If you’re looking for a great and intimate aviation museum experience then the Olympic Flight Museum in Olympia, Washington is a great choice. While I recommend the bigger places as well, you should still make the trip to Olympic, as it offers a significant local segment of wartime aviation history. Considerably smaller than Evergreen Aviation Museum in McMinville, Oregon, or the famous Boeing Museum of Flight in Seattle (two of the author’s favorite places) Olympic gives you no less of an exciting experience to relive aviation history. Best of all, it is a “flying museum,” meaning all of their planes actually fly (well, most of them). Any one of their premium stock could be on loan for an air show or to another museum, so they’re not always all there, but usually it’s just one in absence, in my experience, and it doesn’t detract from your experience at the museum. Besides, it’s such a cool place they’ll actually charge you less admission if a plane is out on loan! The entrance fee is so minimal, anyway, it’s not an issue. But that gives you an idea of how down to earth and honest they are, and it’s always a pleasure to visit.
Premium Aircraft Stock
The museum has several premium WWII fighter aircraft including a replica A6M Zero (made for the movie “Tora, Tora, Tora”), a North American P-51 Mustang, and a GoodYear FG-1D Corsair, to name a few. In addition, there are all kinds of genuine personal artifacts and memorabilia spanning several decades from World War II to Vietnam and beyond. This latter aspect is something you don’t necessarily get to see in quantity at the bigger museums, although I did read the personal diary of a combat aviator at Boeing yesterday. Pretty cool, to read someone’s daily accounts of their combat experiences from that era. Olympic has a sizable collection of more local artifacts and documents that make it more specialized in that respect.

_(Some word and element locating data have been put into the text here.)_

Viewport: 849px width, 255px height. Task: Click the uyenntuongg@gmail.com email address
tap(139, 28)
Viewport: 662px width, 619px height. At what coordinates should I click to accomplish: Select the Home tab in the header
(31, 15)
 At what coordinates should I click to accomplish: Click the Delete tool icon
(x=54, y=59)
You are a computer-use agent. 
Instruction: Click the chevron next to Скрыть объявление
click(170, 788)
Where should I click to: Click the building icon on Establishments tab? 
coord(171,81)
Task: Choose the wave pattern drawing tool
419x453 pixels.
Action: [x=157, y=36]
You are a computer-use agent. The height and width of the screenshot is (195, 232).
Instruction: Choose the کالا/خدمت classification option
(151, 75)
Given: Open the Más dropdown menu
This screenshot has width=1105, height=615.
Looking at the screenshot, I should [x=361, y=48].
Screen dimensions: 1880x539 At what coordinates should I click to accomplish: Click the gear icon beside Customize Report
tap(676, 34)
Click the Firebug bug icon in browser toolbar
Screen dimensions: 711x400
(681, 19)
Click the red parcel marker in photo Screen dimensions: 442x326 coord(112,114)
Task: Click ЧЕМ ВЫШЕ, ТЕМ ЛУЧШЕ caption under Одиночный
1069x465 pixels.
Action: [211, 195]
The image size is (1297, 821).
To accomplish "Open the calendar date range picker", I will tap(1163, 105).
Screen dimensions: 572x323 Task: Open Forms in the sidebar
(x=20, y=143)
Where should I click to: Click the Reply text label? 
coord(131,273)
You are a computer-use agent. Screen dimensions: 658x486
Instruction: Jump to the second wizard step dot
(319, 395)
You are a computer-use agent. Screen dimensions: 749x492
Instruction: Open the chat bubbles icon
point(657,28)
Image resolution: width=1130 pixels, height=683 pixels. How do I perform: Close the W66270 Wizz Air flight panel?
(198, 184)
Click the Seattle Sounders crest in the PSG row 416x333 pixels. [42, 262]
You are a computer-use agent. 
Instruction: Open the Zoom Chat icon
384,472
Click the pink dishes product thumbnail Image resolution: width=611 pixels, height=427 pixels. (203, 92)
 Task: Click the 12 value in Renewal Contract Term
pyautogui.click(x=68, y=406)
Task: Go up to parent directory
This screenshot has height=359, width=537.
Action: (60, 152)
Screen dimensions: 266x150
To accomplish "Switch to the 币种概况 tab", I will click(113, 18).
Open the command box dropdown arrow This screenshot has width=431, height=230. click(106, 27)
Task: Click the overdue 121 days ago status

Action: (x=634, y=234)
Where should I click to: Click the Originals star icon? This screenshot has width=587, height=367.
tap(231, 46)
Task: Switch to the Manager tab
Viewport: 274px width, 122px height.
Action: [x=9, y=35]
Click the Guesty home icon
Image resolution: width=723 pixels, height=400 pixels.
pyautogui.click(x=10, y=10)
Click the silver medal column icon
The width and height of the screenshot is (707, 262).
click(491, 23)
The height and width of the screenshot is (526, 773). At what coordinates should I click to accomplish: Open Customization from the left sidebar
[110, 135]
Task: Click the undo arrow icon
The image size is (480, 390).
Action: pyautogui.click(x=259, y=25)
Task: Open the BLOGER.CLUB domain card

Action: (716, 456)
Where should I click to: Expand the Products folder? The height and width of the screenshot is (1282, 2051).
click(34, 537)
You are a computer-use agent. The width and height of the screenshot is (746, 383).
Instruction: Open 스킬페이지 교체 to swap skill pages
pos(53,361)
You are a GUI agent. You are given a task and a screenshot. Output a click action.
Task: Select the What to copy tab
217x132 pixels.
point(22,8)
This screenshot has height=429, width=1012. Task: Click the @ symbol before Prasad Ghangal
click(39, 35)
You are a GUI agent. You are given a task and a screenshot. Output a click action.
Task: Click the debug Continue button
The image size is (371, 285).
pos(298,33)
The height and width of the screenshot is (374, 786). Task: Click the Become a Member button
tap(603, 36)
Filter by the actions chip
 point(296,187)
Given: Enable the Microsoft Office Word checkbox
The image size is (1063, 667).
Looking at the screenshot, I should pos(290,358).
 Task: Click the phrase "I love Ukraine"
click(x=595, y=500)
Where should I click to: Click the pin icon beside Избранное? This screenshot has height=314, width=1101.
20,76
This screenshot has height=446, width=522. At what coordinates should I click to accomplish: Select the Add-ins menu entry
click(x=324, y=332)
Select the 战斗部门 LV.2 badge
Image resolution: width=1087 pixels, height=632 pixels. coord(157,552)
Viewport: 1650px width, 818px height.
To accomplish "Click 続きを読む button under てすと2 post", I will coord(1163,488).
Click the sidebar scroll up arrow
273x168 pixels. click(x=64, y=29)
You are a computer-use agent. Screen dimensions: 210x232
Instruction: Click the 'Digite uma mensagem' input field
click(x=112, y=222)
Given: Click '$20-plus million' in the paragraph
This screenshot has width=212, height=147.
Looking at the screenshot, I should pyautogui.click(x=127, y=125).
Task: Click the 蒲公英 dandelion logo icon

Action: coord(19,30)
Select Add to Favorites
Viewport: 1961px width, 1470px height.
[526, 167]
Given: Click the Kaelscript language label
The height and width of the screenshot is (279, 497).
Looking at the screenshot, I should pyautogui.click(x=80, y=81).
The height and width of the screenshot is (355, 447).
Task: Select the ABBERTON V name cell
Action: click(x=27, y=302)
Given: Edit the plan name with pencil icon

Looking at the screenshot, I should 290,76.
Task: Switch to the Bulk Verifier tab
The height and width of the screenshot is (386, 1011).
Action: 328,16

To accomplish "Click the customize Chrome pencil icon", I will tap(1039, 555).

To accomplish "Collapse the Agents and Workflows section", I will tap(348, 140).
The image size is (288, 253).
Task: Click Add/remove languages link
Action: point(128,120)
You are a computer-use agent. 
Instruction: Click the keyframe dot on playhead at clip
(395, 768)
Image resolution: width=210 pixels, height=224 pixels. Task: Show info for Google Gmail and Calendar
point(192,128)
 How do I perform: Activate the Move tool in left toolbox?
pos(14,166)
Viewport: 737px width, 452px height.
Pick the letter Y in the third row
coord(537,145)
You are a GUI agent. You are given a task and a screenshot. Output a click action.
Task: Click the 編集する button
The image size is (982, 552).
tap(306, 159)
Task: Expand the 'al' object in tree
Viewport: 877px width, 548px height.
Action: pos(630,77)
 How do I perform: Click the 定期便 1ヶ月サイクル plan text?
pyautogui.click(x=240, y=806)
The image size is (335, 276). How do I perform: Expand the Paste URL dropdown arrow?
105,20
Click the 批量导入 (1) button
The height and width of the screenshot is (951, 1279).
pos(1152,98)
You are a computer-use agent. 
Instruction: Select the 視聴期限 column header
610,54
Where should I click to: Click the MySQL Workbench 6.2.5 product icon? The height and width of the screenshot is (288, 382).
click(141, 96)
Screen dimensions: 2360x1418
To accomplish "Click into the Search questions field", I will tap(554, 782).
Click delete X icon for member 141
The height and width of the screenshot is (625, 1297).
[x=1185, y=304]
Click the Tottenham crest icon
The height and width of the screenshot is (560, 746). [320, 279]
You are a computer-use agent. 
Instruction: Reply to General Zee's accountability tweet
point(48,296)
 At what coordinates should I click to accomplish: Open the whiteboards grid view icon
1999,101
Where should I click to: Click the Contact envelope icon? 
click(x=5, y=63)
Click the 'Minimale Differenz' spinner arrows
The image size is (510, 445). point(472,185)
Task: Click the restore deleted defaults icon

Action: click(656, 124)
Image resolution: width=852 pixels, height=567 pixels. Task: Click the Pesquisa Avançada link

Olympic Flight Museum is only 10 minutes away down Old Highway 99, so it’s great for adding to my aviation photography for which I’m working on a serious project collection. Currently, I’m focusing on the Golden Era of Aviation, specifically World War II combat aircraft up to what I consider to be the end of that era, the development and introduction of the Boeing 747, one of the largest jet airliners ever built. They have the original prototype used for testing and certification at the outdoor pavilion at the Boeing Museon of Flight, and it is absolutely massive. To see the passenger area without all the seats, occupied instead by an array of testing equipment, is an interesting sight.
A Focus on World War II Aircraft
But my focus is on WWII era aircraft right now, and so the museum’s Corsair, Mustang and Zero are always a reason for me to visit again. The images posted here from my recent visit are exploratory in working towards a more developed and refined level of artistry.
My intent with photographing these aircraft is to make images that go beyond typical “airplane photos” and show you, the viewer, something you haven’t seen before.
Olympic Flight Museum has airshows several times a year so be sure to stop by, see their amazing collection, support them with a purchase in their store, and pick up their publications and calendar. You’re sure to enjoy it!